__Written instruction__. Reproduce the stretch from the line containing "Tap the Pack size chip" through the end of the rows, requests included, with every coordinate in the answers scaled by 0.2 and rounded to the nearest whole number, halves rounded up. Leave all numbers outside the answers unchanged.

__Data to use__.
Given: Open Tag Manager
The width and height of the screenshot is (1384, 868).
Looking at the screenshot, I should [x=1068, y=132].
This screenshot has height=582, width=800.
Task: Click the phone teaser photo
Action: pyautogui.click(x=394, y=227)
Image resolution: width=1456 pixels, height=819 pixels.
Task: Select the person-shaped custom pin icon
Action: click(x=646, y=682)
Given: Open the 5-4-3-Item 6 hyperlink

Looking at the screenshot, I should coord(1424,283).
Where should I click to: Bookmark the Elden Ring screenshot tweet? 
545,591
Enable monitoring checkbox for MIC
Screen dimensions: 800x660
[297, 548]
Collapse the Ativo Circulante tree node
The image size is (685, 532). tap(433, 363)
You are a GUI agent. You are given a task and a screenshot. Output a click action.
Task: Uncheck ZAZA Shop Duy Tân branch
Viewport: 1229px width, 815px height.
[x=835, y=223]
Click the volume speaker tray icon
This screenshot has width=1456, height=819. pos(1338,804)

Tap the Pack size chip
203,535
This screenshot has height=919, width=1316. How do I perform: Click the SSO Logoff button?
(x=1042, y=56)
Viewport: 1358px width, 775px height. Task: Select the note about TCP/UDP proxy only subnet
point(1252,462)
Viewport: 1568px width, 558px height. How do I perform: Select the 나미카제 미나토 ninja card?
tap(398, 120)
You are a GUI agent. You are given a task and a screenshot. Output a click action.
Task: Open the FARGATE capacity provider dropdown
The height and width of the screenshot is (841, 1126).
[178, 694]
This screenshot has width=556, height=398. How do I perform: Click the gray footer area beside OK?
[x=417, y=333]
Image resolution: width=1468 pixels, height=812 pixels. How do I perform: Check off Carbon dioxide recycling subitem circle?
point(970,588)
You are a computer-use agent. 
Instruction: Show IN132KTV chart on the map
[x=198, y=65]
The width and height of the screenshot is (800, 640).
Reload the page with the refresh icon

__Result__.
Tap the Pack size chip
41,107
This screenshot has height=919, width=1316. How do I perform: Click the SSO Logoff button?
(x=208, y=11)
Viewport: 1358px width, 775px height. Task: Select the note about TCP/UDP proxy only subnet
point(250,92)
Viewport: 1568px width, 558px height. How do I perform: Select the 나미카제 미나토 ninja card?
tap(80, 24)
You are a GUI agent. You are given a task and a screenshot. Output a click action.
Task: Open the FARGATE capacity provider dropdown
The height and width of the screenshot is (841, 1126).
[36, 139]
This screenshot has width=556, height=398. How do I perform: Click the gray footer area beside OK?
[x=83, y=67]
Image resolution: width=1468 pixels, height=812 pixels. How do I perform: Check off Carbon dioxide recycling subitem circle?
point(194,118)
You are a computer-use agent. 
Instruction: Show IN132KTV chart on the map
[x=40, y=13]
The width and height of the screenshot is (800, 640).
Reload the page with the refresh icon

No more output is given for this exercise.